Incorporating metrics and other data into Risk & Controls self-assessment process

Incorporating metrics and other data into Risk & Controls self-assessment process


May 27, 2021

The Risk & Control Self-Assessment (RCSA) process, as described in Part 1 of this blog series, is regarded as best practice by risk management professionals and regulators alike. However, it is a process that is often subject to criticism.

The main points of criticism relate to the quality of both the process and the output. Many argue that the subjective nature of a typical Risk & Control Self-Assessment (RCSA) process results in poor quality risk-based management information, alack of support and buy-in from management, and inherent human biases and other inaccuracies becoming embedded within the process, further damaging buy-in and quality.

To help address some of these often-identified issues, we suggest that firms seek to build out a risk management framework that is specifically designed to generate data the assessment of risk severity and control effectiveness.

Three important datasets that firms should build are: 1) metrics data, 2) risk events data and 3) risk and controls data.


Building out a suite of metrics as part of a risk management framework is an essential part of building a data set that can support better decision-making within the Risk& Control Self-Assessment (RCSA) process, and ultimately lead to better assessments.

We recommend that firms implement a suite of balanced and comprehensive metrics, which including,

  • Key Performance Indicators (KPIs) – use KPIs to indicate the current levels of performance within the firm, how performance is changing over time and where issues are emerging.
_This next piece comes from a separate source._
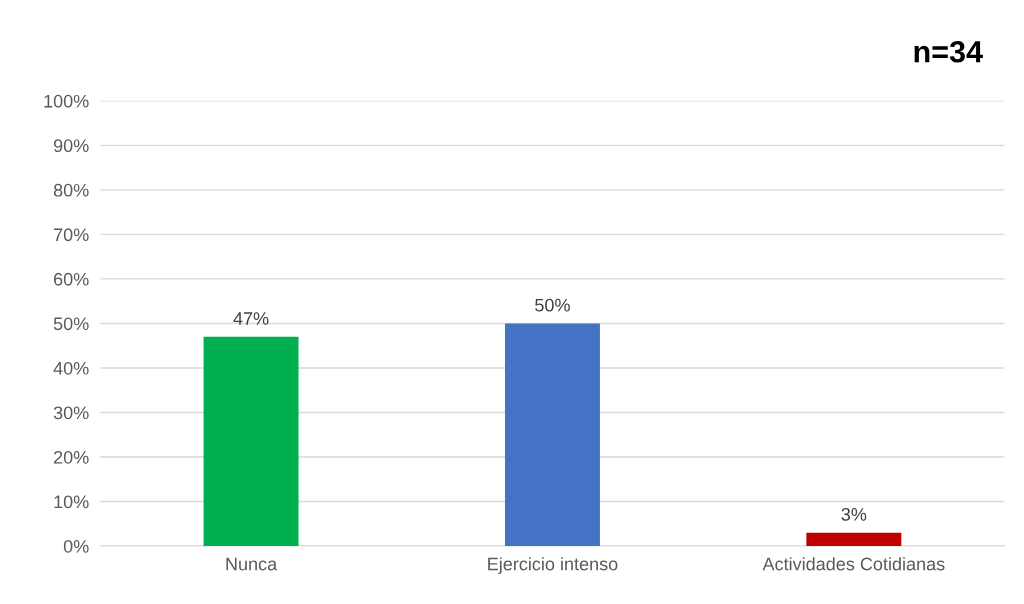 The width and height of the screenshot is (1024, 604). What do you see at coordinates (72, 235) in the screenshot?
I see `y-tick-label: 70%` at bounding box center [72, 235].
Typically, KPIs are linked to various business outcomes, including Objectives, Processes, Initiatives,Systems etc.
  • Key Risk Indicator (KRIs) – use KRIs to indicate the current risk severity levels, how it is changing over time and where issues are emerging.  
  • Key Control Indicator (KCIs) – use KCIs to indicate the current levels of control effectiveness, how it is changing overtime and where issues are emerging.  

Within the Risk& Control Self-Assessment (RCSA) process, those undertaking assessment should review metrics dashboards and data ahead of making assessments. In particular, consider the relationships between different metrics and view the‘story’ emerging from the metrics data. Metric data can also be used to challenge and validate risk and control assessments.

Risk Events (Incident)

Whereas metrics indicate the level of risk and control effectiveness and related changes, Risk Events provide a picture of what risks have actually crystallised within a period of time.

By systematically capturing risk events, mapping them into the risk management framework,analysing to identify root causes, and generating actionable insights, firms can drive continuous improvements to their risk management framework. They can also create information and insights that can play an essential role in the Risk & Control Self-Assessment (RCSA) process.

The real value of building datasets around metrics and risk events is it enables firms to generate more profound insights into their levels of risk and control effectiveness by overlaying this data with historical risk and control effectiveness assessment. This will create insights into the accuracy of historical assessments; it will enable correlations to be identified within the data. It would help answer questions about the quality of the risk management,the quality of the data generated via the framework and therefore, how much weight should this data be given in decision-making.

Key questions that one should seek to answer include;

  • Historically have your forward-looking metrics provided valid insights to your levels of risk and control effectiveness?
  • Historically, what is the correlation between your metrics, risk events, control effectiveness, and risk assessments?
  • What is the strength of the relationship between residual risk levels and the effectiveness of controls?
  • An important question that many risk management frameworks are not designed to answer but should be is; what is the relationship between control effectiveness, levels of risk-taking, and the operational and strategic performance of the firm?

A well designed Risk Management framework will provide the datasets and the risk-based management information and insights to support high-quality conversations and decision-making within the Risk & Control Self-Assessment (RCSA) process.

Many of the criticism levelled at the Risk & Control Self-Assessment (RCSA) process can be addressed by bringing together the subjective, expert opinion input, which can be validated or challenged by systematically curated data and insightful analysis. If there is no clear story emerging from your Risk & Control Self-Assessment (RCSA) process supported by expert opinion and data, then there is further work to do.